Date: 2009-12-21 08:48 pm (UTC)
From: [identity profile] chainsaw-hime.livejournal.com
It doesn't help that my iPhone will auto-correct "your" into "you're" even when I am using the term that means "belonging to you." It will do similar with always changing my "its" to "it's".

Date: 2009-12-21 10:44 pm (UTC)
From: [identity profile] pofflewomp.livejournal.com
Long forgotten, methinks. It's and its. There, they're, their. Wiggle, squiggle, piggledepop. Sploshmonster and foo.

Date: 2009-12-21 10:53 pm (UTC)
From: [identity profile] pofflewomp.livejournal.com
hoary grammar, whorey granma, blah.

Date: 2009-12-21 11:53 pm (UTC)
From: [identity profile] thegiantkiller.livejournal.com
I wish that were the worst of the problem. The assignments I'm grading now (from university undergrads, most of them in their second or more-th year) are by and large incomprehensible--never mind apostrophe placement, this is just agrammatical word salad.
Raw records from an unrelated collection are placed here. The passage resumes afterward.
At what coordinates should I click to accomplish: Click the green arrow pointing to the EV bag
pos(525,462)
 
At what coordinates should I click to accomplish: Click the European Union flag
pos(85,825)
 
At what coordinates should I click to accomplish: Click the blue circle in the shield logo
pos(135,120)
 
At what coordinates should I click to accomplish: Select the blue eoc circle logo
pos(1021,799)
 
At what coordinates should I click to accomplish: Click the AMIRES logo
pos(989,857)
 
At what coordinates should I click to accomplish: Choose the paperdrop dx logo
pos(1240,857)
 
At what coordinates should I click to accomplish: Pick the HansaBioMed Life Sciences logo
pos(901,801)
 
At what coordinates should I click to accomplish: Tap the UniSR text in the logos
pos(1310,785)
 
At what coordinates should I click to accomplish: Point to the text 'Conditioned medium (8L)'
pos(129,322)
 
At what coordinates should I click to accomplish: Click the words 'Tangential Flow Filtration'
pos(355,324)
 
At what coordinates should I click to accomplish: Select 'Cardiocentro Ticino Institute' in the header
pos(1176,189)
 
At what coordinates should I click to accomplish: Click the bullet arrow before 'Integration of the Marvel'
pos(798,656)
Date: 2009-12-22 12:20 am (UTC)
ironed_orchid: watercolour and pen style sketch of a brown tabby cat curl up with her head looking up at the viewer and her front paw stretched out on the left (Zero Tolerance)
From: [personal profile] ironed_orchid
This is our generation's equivalent of "you damn kids get off my lawn".

I'm going to fight to the very last!

Date: 2009-12-22 01:51 am (UTC)
From: [identity profile] bike4fish.livejournal.com
Youse are all funny.

Date: 2009-12-22 01:07 pm (UTC)
From: [identity profile] seanmonster.livejournal.com
Whenever I see someone write "yea" when they mean "yeah", it aggravates me to no end.

Date: 2009-12-23 11:19 pm (UTC)
From: [identity profile] rohmie.livejournal.com
I was once told that everyone born after 1972 would be incapable of reading an analog watch because every timepiece would be digital. Shortly thereafter, Swatches came out.